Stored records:
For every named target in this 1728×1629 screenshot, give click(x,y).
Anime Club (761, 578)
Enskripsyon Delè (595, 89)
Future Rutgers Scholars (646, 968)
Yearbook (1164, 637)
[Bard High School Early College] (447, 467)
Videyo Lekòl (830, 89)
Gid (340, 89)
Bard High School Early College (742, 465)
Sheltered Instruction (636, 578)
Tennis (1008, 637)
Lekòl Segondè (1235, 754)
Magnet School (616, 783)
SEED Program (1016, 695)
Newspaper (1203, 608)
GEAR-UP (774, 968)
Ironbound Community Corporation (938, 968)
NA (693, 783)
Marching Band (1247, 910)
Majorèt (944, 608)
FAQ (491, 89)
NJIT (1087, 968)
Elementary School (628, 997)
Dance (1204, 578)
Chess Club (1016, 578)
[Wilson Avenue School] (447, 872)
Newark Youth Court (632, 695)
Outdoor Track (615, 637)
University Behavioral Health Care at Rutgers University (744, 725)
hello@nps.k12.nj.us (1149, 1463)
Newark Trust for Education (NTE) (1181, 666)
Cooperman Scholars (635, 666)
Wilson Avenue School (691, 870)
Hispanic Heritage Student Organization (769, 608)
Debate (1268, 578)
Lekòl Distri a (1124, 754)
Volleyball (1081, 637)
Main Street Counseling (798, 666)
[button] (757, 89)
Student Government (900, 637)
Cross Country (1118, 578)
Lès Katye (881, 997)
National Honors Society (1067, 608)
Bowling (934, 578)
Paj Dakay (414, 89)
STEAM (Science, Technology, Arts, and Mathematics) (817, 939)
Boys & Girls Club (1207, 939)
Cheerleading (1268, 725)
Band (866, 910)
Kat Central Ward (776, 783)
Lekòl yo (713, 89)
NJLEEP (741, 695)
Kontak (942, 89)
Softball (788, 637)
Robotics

→ **Directions**: Exact retyping is required: the line with "Band (866, 910)" through the end of the data, both ends included, and no other line.

→ **Result of this task**:
Band (866, 910)
Kat Central Ward (776, 783)
Lekòl yo (713, 89)
NJLEEP (741, 695)
Kontak (942, 89)
Softball (788, 637)
Robotics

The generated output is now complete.